There’s been a lot written about Zoom fatigue, and it’s real. We click from one call to another without giving ourselves time to breathe, think and reflect in between. One of the biggest dangers that I perceive, however, is that it is all too easy to forget what “good” should look like in presenting terms.

The plus side of online presenting is that many people who are nervous of speaking to people face-to-face have found that they can relax more on virtual calls. If you suffer from nerves then use these next few weeks of virtual meetings to prepare yourself for face-to-face speeches again.

There are lots of similarities between virtual calls and face-to-face meetings with either your teams or larger audiences.

On a virtual call, the basics are:

  1. How are you sitting? Do you look confident, interested and alert?
  2. What is your backdrop? Does it give the message you want to give?   By the way, something as simple as adding a potted plant can change a blank wall into an interesting picture
  3. Can your audience see and hear you? You could try the simple three-point lighting technique I posted a few weeks ago.
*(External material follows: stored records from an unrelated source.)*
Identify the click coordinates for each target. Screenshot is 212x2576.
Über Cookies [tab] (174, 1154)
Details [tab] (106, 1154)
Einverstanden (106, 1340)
These are all just as relevant in face to face team meetings:

  1. How are you sitting or standing? Do you look confident, interested and alert?
  2. What’s your backdrop? Are you holding your meeting in a cramped hot room that makes it difficult for your team to listen? Are there notes from another meeting on the flip chart which will distract your team? (Yes, they are still popular in this digital world!)
  3. Can your audience see and hear you? Or are you hiding behind your laptop and mumbling into your screen?

Use your virtual meetings as a practice ground for the face-to-face ones that are to come. Here are 3 tips that will help:

  1. Speak More. When you are in your virtual meetings, speak up, put yourself forward for delivering a section of the meeting and prepare for it as you would a face-to-face session.
  2. Practice More. Watch the recording of your virtual call if there is one – or record yourself on your phone if you are using your computer on the call. See for yourself how you come across. It’s a great way to get used to being “on show” – and of working on your gestures and body language. Being confident in how you hold yourself, as well as how you sound, can really help conquer Presenteritis.
  3. Stay calm. Use some simple breathing exercises.

And keep things in perspective: speaking isn’t something to be scared of. You can do this! Confidence breeds confidence … so don’t psych yourself out.